↓↓↓

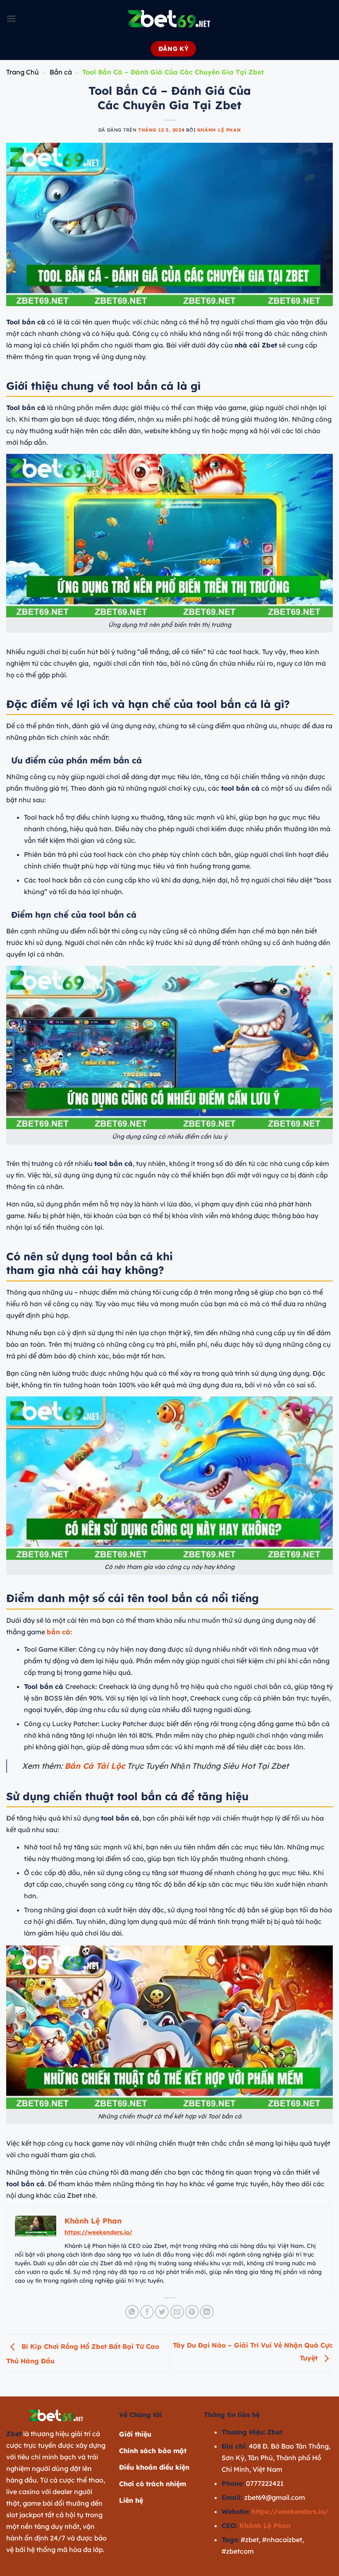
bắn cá (58, 1632)
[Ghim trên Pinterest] (192, 2312)
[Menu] (11, 18)
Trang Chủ (22, 72)
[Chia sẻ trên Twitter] (162, 2312)
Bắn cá (61, 72)
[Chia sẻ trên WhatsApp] (132, 2312)
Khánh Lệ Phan (219, 130)
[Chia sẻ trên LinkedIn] (207, 2312)
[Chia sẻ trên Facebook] (147, 2312)
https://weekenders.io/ (98, 2232)
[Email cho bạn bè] (177, 2312)
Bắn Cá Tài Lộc (94, 1766)
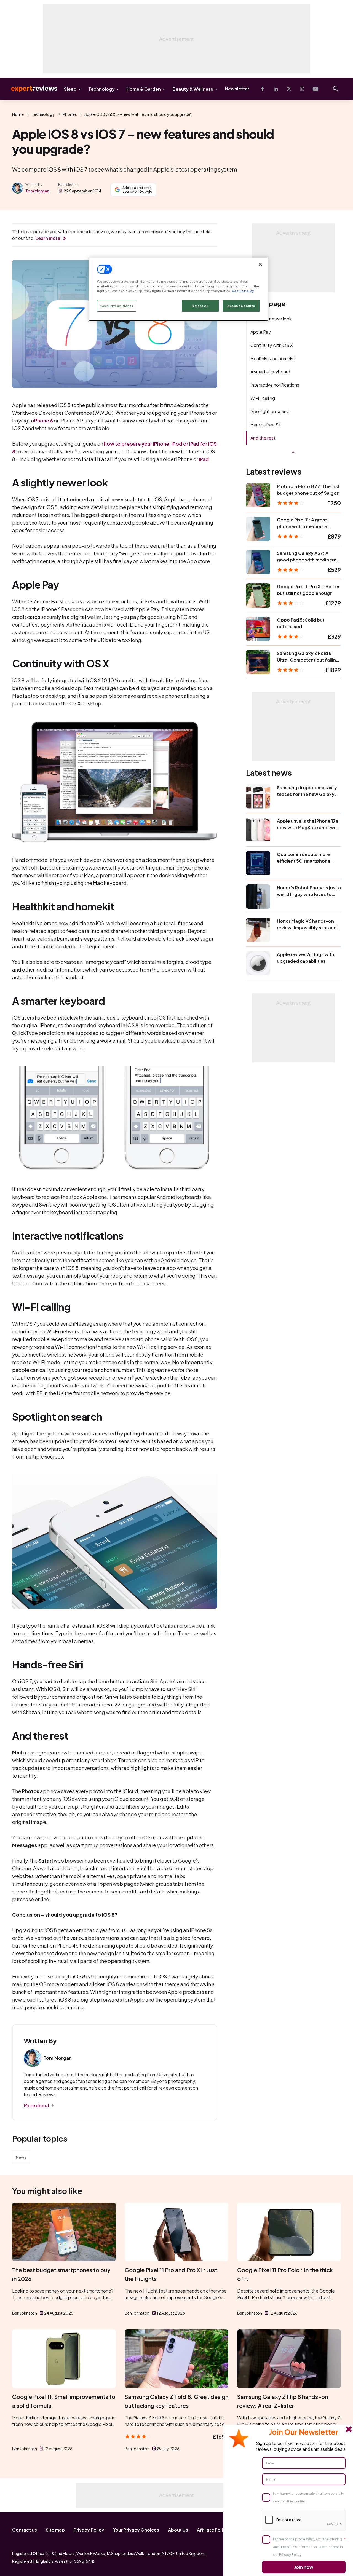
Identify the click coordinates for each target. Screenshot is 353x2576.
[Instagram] (302, 88)
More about (36, 2105)
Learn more (48, 238)
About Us (178, 2530)
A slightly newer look (271, 319)
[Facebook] (262, 88)
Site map (55, 2530)
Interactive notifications (274, 385)
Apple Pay (260, 332)
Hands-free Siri (266, 424)
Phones (70, 114)
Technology (101, 89)
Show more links (293, 452)
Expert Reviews (30, 88)
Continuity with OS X (271, 345)
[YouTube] (315, 88)
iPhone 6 (43, 420)
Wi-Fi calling (262, 398)
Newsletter (237, 89)
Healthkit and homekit (272, 358)
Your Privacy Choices (136, 2530)
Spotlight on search (270, 411)
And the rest (263, 438)
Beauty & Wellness (193, 89)
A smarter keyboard (270, 372)
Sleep (70, 89)
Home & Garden (144, 89)
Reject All (200, 306)
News (21, 2157)
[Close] (260, 264)
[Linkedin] (275, 88)
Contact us (24, 2530)
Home (18, 114)
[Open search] (335, 88)
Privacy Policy (89, 2530)
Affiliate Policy (212, 2530)
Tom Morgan (37, 190)
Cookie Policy (243, 291)
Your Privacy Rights (116, 306)
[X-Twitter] (289, 88)
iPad (204, 459)
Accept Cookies (241, 306)
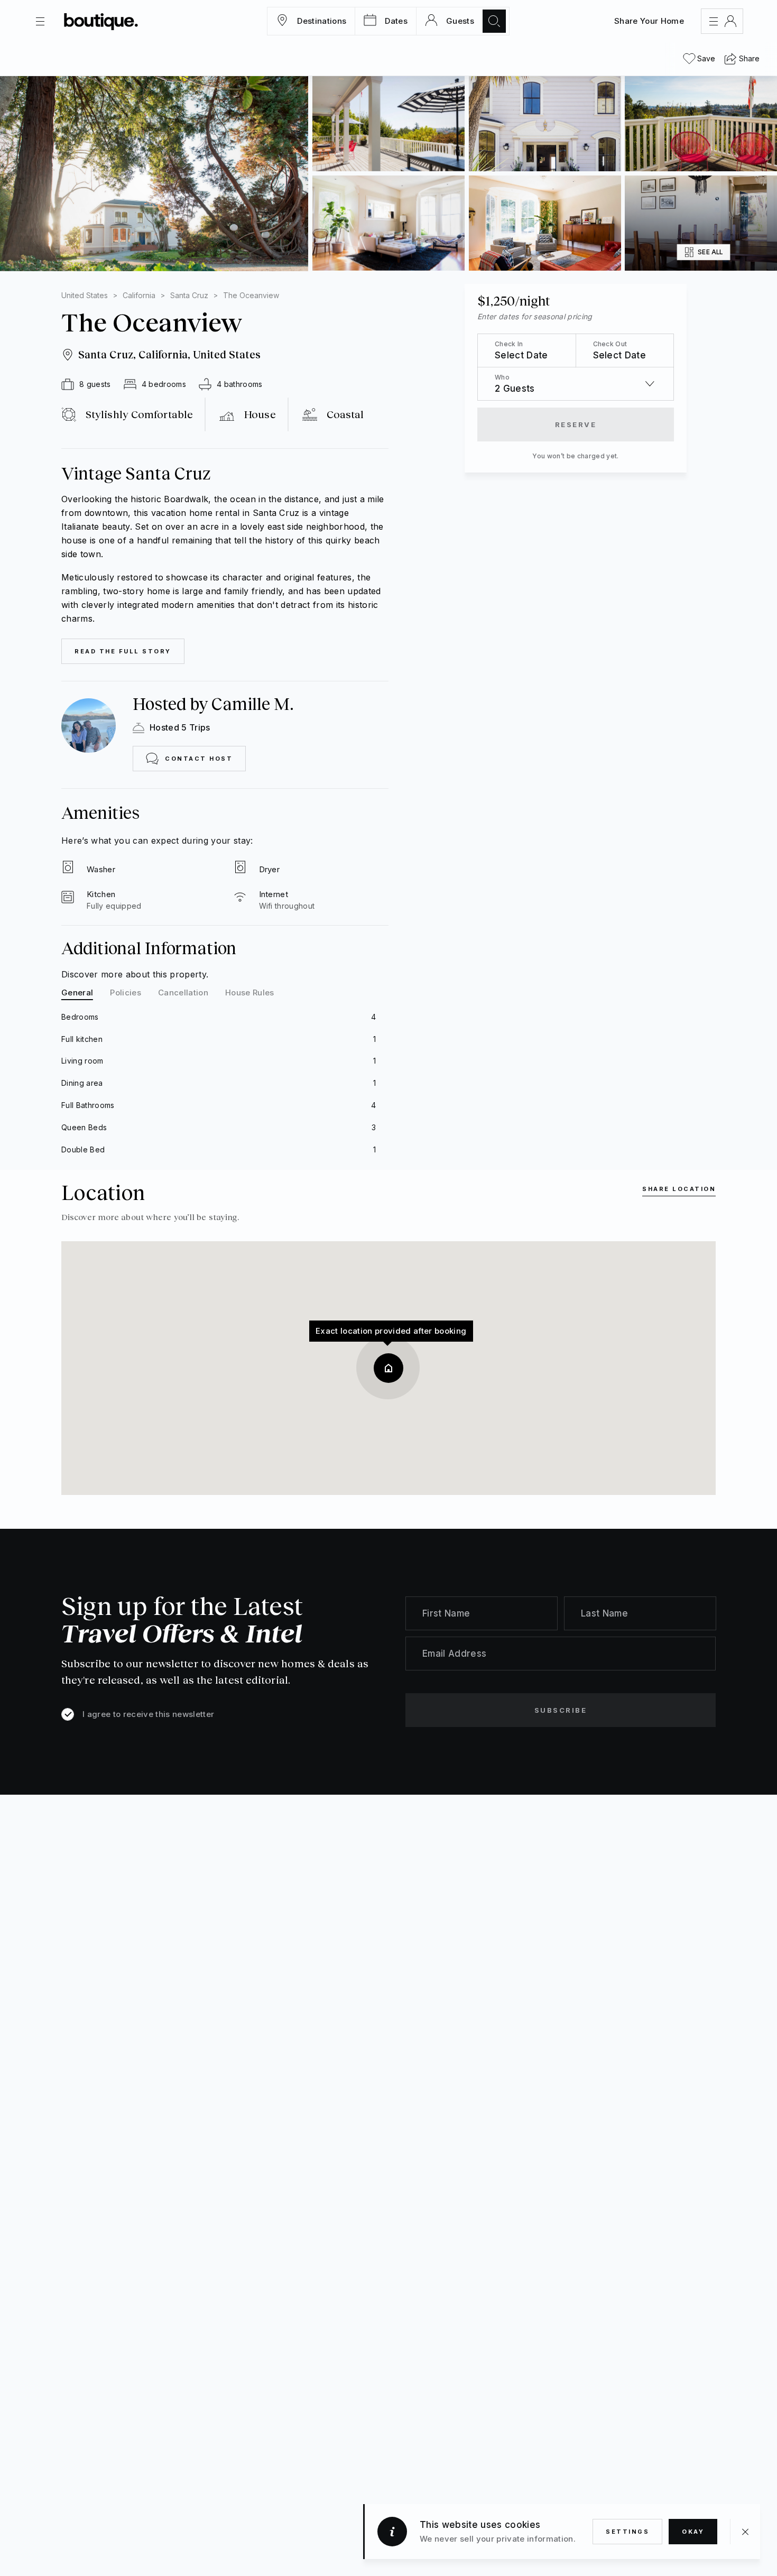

↑↑↑

**About this exercise**
Copy out the lines above from the line containing "[Ghim trên Pinterest] (192, 2312)" through the line containing "And the rest (263, 438)", exactly, and keep the pictures out.

**Solution for this task**
[Ghim trên Pinterest] (192, 2312)
[Menu] (11, 18)
Trang Chủ (22, 72)
[Chia sẻ trên Twitter] (162, 2312)
Bắn cá (61, 72)
[Chia sẻ trên WhatsApp] (132, 2312)
Khánh Lệ Phan (219, 130)
[Chia sẻ trên LinkedIn] (207, 2312)
[Chia sẻ trên Facebook] (147, 2312)
https://weekenders.io/ (98, 2232)
[Email cho bạn bè] (177, 2312)
Bắn Cá Tài Lộc (94, 1766)
Identify the click coordinates for each target. Screenshot is 353x2576.
[Instagram] (302, 88)
More about (36, 2105)
Learn more (48, 238)
About Us (178, 2530)
A slightly newer look (271, 319)
[Facebook] (262, 88)
Site map (55, 2530)
Interactive notifications (274, 385)
Apple Pay (260, 332)
Hands-free Siri (266, 424)
Phones (70, 114)
Technology (101, 89)
Show more links (293, 452)
Expert Reviews (30, 88)
Continuity with OS X (271, 345)
[YouTube] (315, 88)
iPhone 6 (43, 420)
Wi-Fi calling (262, 398)
Newsletter (237, 89)
Healthkit and homekit (272, 358)
Your Privacy Choices (136, 2530)
Spotlight on search (270, 411)
And the rest (263, 438)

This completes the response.